Uganda and Saudi Arabia brew a $850 million coffee ambition

For Kampala and Riyadh alike, the message is clear: the next phase of cooperation will be measured not just in goodwill, but in factories built, products branded, and markets won.

In a move that signals deepening economic diplomacy between Kampala and Riyadh, President Yoweri Museveni on Tuesday, February 17, 2026, hosted a high-level investment delegation from the Saudi Arabia at State House, Entebbe.

The engagement was not ceremonial. It was commercial.

Led by Ali O Alswayeh, the Saudi delegation reaffirmed the Kingdom’s appetite for expanded investment in Uganda, identifying agriculture, particularly coffee value addition, as a priority sector. For Uganda, Africa’s leading coffee exporter by volume, the discussions pointed to a long-sought shift: from commodity exporter to branded product powerhouse.

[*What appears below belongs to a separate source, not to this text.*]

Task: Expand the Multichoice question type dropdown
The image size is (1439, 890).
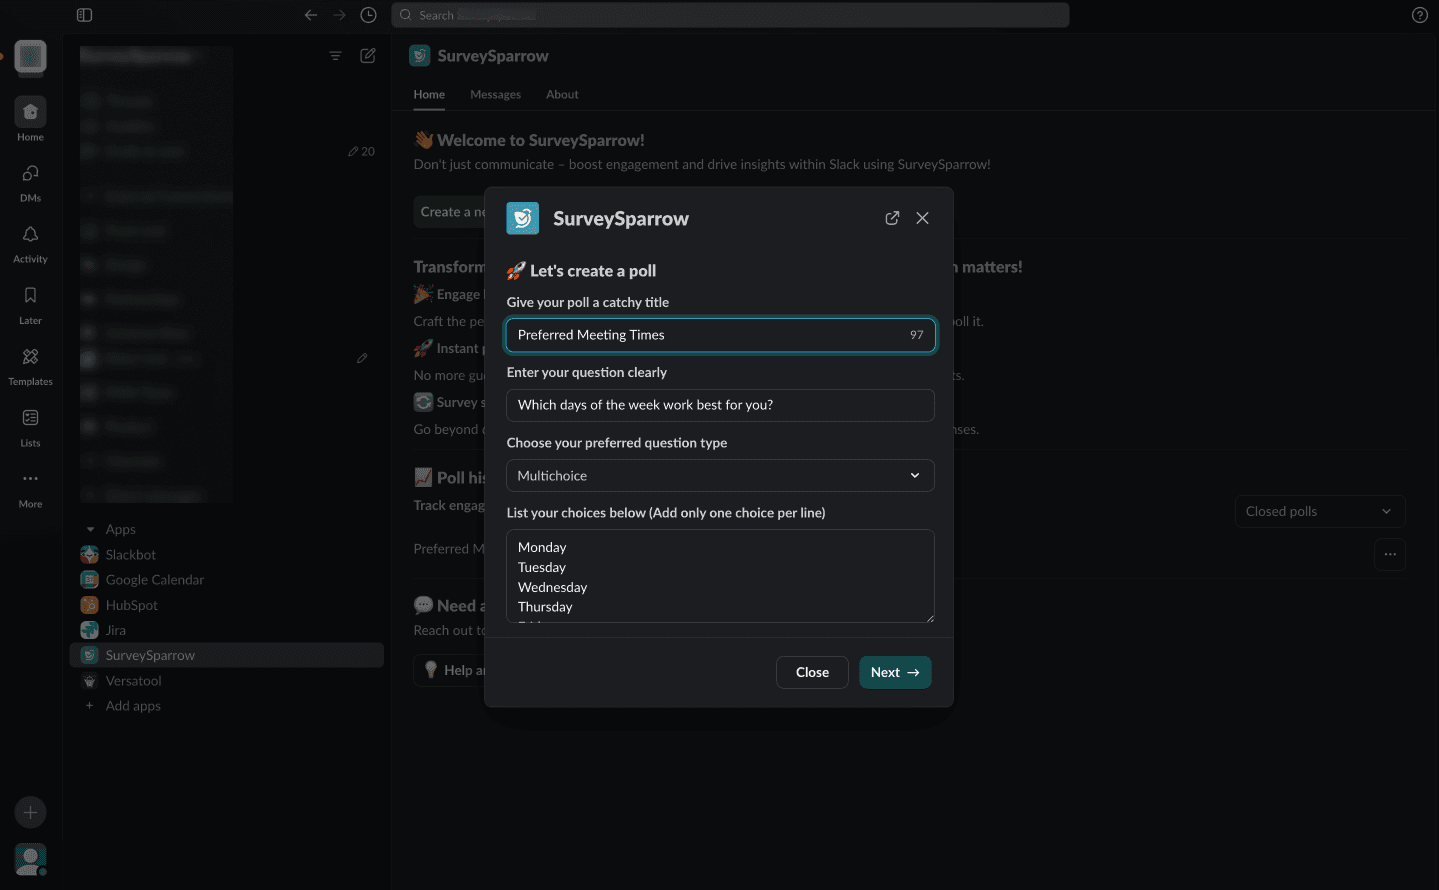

From Raw Beans to Branded Value

At the heart of the talks was the Value at Source Coffee Project (VASP), an agro-industrial initiative spearheaded by Nonda Coffee. The project is designed to move Uganda up the value chain; exporting finished, branded coffee rather than raw green beans.

Central to that ambition is the proposed Luwero Coffee Park, an integrated industrial complex in Luwero District projected to process 42,000 metric tons of coffee annually and generate up to USD 850 million in annual revenue.

The facility is envisioned as a full-spectrum operation: cleaning, grading, roasting, grinding, production of soluble and specialty coffee, packaging, branding, and direct export of finished products. In essence, it would anchor Uganda’s transition into a vertically integrated coffee economy.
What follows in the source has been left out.